**Work request**. Report back each line of the records that contains the string "computer".

**Data records**.

|---|

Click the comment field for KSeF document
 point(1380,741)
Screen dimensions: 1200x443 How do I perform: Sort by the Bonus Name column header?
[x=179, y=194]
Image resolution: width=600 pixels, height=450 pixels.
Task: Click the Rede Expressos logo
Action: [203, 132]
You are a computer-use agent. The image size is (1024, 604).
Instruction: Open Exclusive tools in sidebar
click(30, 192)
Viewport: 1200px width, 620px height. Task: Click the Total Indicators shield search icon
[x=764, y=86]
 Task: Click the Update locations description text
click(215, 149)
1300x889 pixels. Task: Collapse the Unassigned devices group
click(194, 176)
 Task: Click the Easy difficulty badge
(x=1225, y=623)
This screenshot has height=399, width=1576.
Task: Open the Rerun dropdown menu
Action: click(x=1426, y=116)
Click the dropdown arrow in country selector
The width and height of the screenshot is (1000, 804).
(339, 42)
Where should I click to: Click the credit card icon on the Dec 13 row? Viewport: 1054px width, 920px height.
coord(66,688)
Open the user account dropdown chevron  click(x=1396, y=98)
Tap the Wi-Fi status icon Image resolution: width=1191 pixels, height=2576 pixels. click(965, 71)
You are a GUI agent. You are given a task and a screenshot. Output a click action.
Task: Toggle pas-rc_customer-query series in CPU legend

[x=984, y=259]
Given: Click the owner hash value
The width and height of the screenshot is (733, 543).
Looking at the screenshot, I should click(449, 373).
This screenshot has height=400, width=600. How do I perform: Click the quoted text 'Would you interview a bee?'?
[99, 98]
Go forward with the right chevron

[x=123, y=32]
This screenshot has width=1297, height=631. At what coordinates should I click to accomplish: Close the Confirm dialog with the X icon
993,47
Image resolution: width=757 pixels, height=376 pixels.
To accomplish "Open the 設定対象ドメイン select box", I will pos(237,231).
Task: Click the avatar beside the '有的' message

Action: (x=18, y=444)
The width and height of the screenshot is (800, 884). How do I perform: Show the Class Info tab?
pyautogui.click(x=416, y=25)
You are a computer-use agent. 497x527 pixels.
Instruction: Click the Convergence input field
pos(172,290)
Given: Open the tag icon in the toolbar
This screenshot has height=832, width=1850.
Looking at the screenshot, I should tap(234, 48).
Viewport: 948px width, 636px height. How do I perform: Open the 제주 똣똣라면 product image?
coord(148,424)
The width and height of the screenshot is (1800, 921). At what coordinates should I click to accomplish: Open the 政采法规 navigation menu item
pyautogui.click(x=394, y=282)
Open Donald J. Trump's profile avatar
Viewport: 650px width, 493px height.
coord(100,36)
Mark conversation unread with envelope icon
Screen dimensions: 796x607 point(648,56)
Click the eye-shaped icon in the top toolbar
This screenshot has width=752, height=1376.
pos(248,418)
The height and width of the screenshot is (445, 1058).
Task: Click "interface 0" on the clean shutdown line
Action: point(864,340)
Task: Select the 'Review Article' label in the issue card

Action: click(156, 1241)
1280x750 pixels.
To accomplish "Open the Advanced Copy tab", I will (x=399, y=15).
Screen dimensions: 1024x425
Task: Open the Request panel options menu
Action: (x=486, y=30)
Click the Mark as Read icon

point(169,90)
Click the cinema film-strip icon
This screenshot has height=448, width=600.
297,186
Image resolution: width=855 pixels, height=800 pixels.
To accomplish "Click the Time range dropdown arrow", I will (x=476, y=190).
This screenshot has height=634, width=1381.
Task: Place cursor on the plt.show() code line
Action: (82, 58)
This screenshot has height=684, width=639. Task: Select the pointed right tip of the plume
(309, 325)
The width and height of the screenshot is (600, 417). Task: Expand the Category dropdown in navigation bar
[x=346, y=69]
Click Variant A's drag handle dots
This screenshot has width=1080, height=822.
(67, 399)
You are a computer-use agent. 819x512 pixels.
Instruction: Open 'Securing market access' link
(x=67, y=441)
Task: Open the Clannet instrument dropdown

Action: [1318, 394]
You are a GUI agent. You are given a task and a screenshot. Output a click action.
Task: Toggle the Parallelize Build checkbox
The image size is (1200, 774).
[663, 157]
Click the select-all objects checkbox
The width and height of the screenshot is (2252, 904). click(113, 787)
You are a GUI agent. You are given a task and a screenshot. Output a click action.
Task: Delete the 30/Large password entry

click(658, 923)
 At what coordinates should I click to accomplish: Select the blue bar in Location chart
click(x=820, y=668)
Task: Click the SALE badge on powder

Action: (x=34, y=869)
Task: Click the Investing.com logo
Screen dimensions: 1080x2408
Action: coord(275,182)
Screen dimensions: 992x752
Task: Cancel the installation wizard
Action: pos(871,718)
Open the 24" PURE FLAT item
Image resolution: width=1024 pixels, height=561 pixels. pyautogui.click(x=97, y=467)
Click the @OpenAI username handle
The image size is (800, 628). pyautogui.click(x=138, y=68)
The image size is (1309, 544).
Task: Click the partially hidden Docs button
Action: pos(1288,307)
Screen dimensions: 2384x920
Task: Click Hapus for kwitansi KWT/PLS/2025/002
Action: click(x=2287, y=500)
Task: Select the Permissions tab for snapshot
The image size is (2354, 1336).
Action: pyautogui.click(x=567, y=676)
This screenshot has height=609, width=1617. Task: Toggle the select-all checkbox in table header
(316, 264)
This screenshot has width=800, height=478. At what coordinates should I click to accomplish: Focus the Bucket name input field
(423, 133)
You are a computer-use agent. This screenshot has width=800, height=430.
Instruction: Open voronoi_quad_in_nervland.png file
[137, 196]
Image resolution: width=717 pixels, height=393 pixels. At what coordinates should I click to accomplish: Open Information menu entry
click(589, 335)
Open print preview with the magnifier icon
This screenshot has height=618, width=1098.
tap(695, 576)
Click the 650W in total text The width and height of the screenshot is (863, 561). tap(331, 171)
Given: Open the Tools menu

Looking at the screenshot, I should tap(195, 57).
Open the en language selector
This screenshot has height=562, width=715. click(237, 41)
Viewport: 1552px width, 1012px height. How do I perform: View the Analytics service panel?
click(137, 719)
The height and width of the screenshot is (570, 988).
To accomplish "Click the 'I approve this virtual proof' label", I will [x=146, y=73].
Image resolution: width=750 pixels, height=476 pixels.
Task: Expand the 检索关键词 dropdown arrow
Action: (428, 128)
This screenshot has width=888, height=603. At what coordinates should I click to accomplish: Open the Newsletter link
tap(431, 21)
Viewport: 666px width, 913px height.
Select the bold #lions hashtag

|---|

**Response**.
You are a computer-use agent. The image size is (1024, 604).
You are a computer-use agent. 497x527 pixels.
You are a computer-use agent. 819x512 pixels.
You are a computer-use agent. This screenshot has width=800, height=430.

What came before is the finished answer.